**Extrait**
Muscardin à l’entrée de leur nid, Normandie (© slowmotiongli/Getty Images)
Le muscardin est aussi appelé « rat d’or » ou « croque-noisettes ».
Au cœur des haies et des lisières boisées, le muscardin (Muscardinus avellanarius) se fait discret tout l’hiver, lové dans la douceur des feuilles mortes. Mais au printemps, lorsque les jours s’allongent et que les noisetiers bourgeonnent, il s’éveille enfin. Ce petit rongeur reprend vie au rythme de la forêt : ses yeux brillent dans la pénombre du crépuscule et sa queue en panache équilibre ses acrobaties nocturnes. Il cueille et se nourrit de fleurs de chèvrefeuille, de baies et de noisettes encore tendres. Dans les ronces et les arbustes, il façonne de petits nids sphériques, suspendus comme des promesses de renouveau.

**Travail demandé**
**a)** Les affirmations suivantes sont-elles conformes à l'extrait sur le muscardin ? Répondez par oui ou par non à chacune, en citant mot pour mot les termes décisifs du texte.
(i) Le muscardin se nourrit de fleurs de chèvrefeuille.
(ii) Le muscardin est surtout actif en plein jour.
(iii) Le muscardin construit ses nids dans les ronces et les arbustes.
**b)** Rédigez la suite de l'extrait sur le muscardin, à partir de sa dernière phrase.
Les lignes ci-dessous proviennent d'une autre source.

**Données étudiées**

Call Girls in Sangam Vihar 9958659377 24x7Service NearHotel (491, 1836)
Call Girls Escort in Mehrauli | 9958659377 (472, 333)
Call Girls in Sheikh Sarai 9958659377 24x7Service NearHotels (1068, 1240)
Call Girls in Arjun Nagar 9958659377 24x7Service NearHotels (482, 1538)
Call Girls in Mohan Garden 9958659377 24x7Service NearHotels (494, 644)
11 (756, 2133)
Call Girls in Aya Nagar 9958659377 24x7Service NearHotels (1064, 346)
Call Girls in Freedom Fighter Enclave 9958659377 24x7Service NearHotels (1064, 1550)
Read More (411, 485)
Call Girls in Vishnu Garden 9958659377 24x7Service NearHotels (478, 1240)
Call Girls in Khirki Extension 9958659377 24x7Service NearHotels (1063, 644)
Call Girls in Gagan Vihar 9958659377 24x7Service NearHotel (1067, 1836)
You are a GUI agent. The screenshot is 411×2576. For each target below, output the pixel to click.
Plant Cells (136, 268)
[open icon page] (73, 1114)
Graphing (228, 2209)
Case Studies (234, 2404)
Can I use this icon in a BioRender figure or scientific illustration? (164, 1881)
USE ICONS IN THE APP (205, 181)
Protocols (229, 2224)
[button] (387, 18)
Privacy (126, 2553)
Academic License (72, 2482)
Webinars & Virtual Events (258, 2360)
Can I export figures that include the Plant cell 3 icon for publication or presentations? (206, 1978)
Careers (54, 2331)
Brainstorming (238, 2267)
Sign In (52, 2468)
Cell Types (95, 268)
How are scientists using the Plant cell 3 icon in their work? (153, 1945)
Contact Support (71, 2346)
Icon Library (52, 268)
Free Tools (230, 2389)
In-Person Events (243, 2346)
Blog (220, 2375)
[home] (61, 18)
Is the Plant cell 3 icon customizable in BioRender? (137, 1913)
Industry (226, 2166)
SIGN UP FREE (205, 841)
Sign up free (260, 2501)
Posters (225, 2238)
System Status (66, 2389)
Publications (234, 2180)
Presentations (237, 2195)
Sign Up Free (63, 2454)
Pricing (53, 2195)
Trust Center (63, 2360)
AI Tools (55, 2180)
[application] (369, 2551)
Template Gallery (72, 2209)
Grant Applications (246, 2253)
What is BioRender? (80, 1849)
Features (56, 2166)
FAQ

**Réponses par consigne**
**a)**
(i) Oui : « Il cueille et se nourrit de fleurs de chèvrefeuille ».
(ii) Non : « ses yeux brillent dans la pénombre du crépuscule et sa queue en panache équilibre ses acrobaties nocturnes ».
(iii) Oui : « Dans les ronces et les arbustes, il façonne de petits nids sphériques ».

**b)**
Espèce protégée, le muscardin est un hôte précieux des paysages bocagers. Sa présence, visible surtout au printemps, rappelle l’importance des haies vivantes : là où ces dernières disparaissent, il s’efface. Préserver le muscardin, c’est sauvegarder cette douceur sauvage qui palpite à la lisière de nos nuits et préserver les refuges essentiels de cette biodiversité fragile et silencieuse.